Seçimlerde 35 milletvekili çıkaran bağımsızlık yanlısı Birlik Partisi ikinci parti oldu.

Yeni dönem

Pazar günü yapılan seçimler, Sosyalistlerin bölge tarihinde seçimlerde ilk kez hem, seçim hem de, milletvekili sayısında ilk kez bu denli başarı elde ettilerini ortaya koyuyor.

Bu anlamda, geçen hafta yapılan Katalan bölge seçimlerini, Avrupa’da dikkat çeken bir sonuç olarak değerlendirmek gerekiyor.

Seçim sonuçları, bir tek partinin Katalan bölgesini yönetme şansı elde edememesini gösterse de, seçimlere damgasını vuran olgu Sosyalist Parti’nin başarısı oldu.

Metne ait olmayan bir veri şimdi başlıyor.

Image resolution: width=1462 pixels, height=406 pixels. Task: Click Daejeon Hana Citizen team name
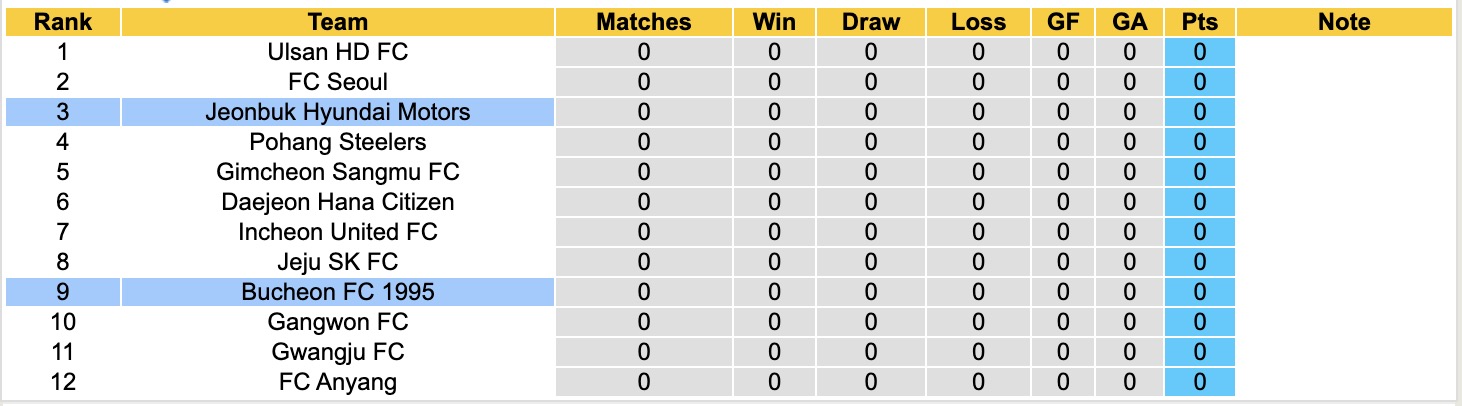338,202
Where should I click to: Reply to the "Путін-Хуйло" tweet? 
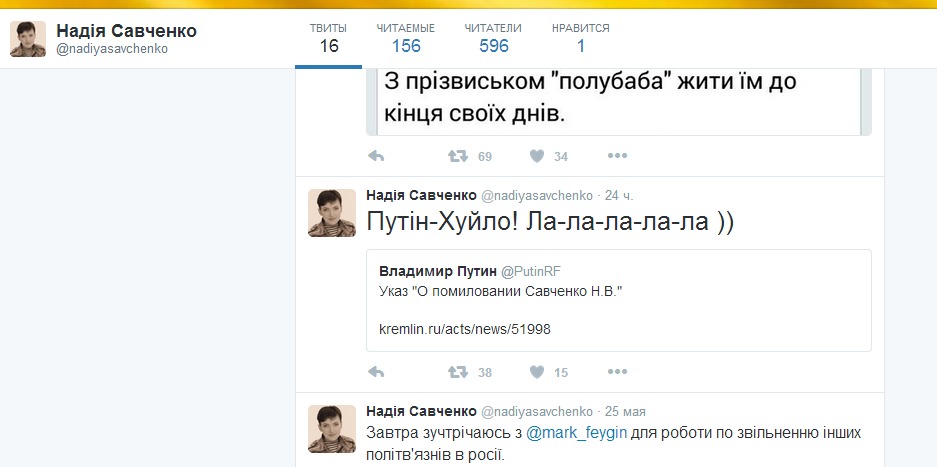pyautogui.click(x=377, y=372)
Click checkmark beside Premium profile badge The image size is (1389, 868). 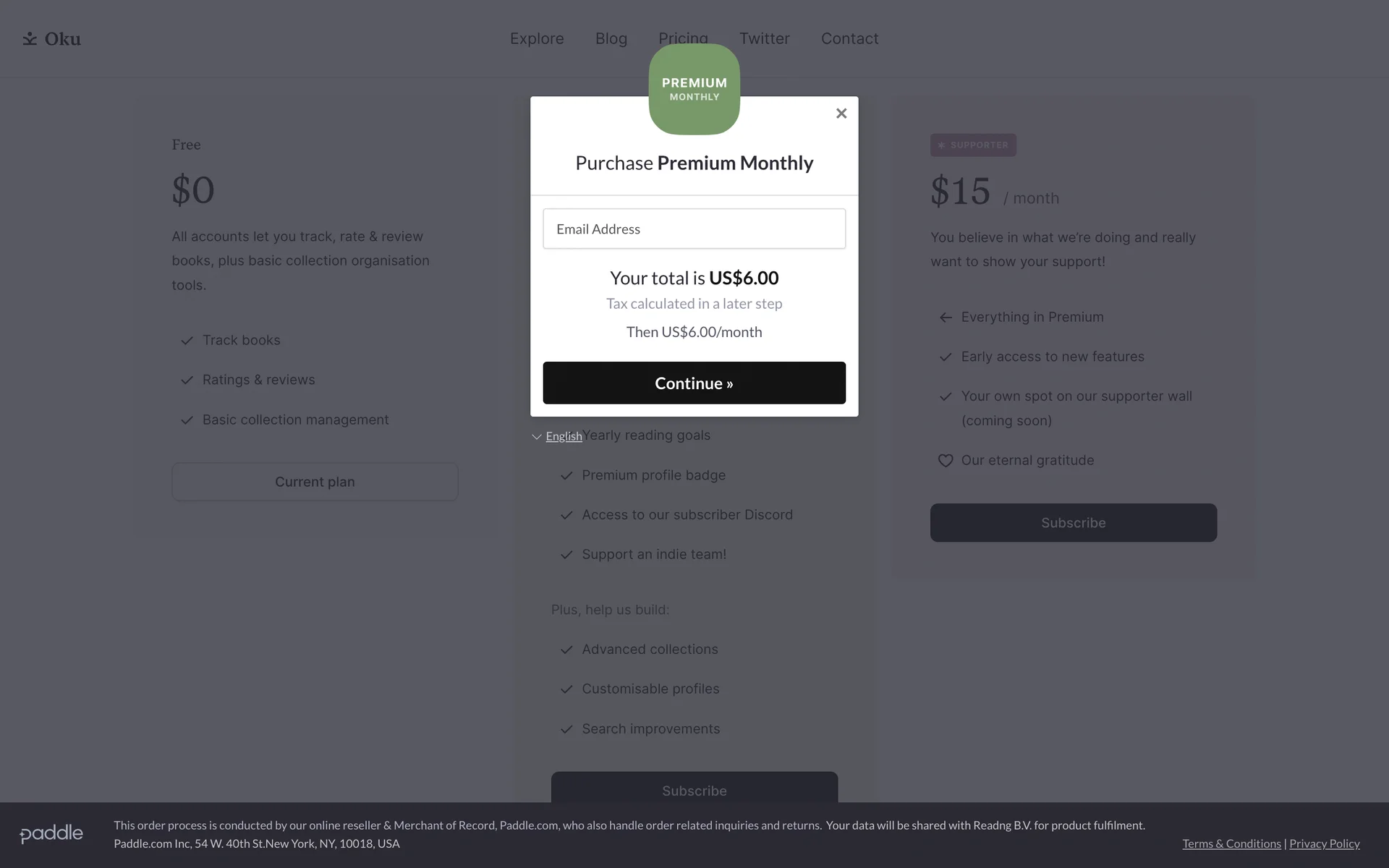click(x=566, y=476)
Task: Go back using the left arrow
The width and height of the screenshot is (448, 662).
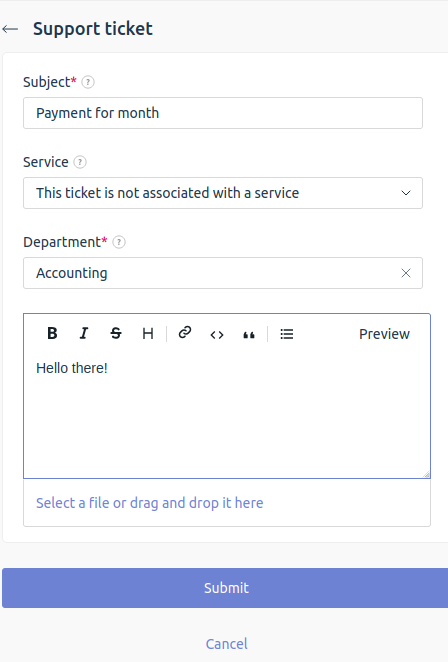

3.1 milyon kayıtlı seçmenin oy kullandığı bölge seçimleri, ulusal partiler ile bölge partileri arasında yarışa sahne olurken, en önemli gelişme ‘bağımsızlık’ yanlısı partilerin uzun bir aradan sonra parlamento çoğunluğunu kaybetmeleri oldu.

Sosyalistlerin başarısı

Seçimden, ulusal iktidardaki Sosyalist Parti adayı ve sabık Sağlık Bakanı Salvador Illa’nın başarıyla çıkarken, ‘bağımsızlık’ yanlısı dört partinin beklenen başarıdan uzak bir görünüm arz etti.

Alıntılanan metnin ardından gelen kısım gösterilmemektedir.